Now, her work disturbs. Hesse-Honegger, 49, paints insects that she believes have been deformed by radioactivity. As an illustrator at Zurich University’s Zoological Institute, she grew increasingly concerned about the mutations she observed in routine genetic studies in the lab. Then, in April 1986, came Chernobyl.

“I worried about the effect on insects,” says Hesse-Honegger. “The scientists pooh-poohed any danger. I decided to see for myself.” Near Chernobyl’s restricted zone, and in high-fallout areas in Sweden and Switzerland, she found bugs with deformities on their bodies, wings, feelers, limbs, and eyes.

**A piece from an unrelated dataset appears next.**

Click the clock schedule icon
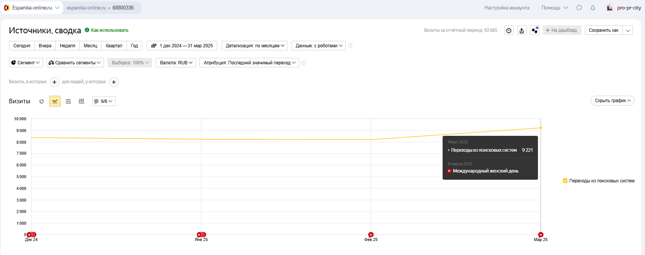This screenshot has height=255, width=645. pos(509,30)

She has since gathered misshapen insects from around England’s Sellafield nuclear plant and Three Mile Island in Pennsylvania. “Normally,” says Hesse-Honegger, “about 1 percent [of insects] may be born damaged.” But at Three Mile Island, for instance, she found that the number was as high as 15 percent to 20 percent.

Scientists, meanwhile, remain skeptical–with some exceptions. Says Joan Davis, a water protection specialist at the Swiss Federal Institute of Technology, “Maybe low-level radiation is playing havoc with life. Numbers alone don’t seem to move us, [but] pictures leave behind a loud and clear signal that something is desperately wrong.”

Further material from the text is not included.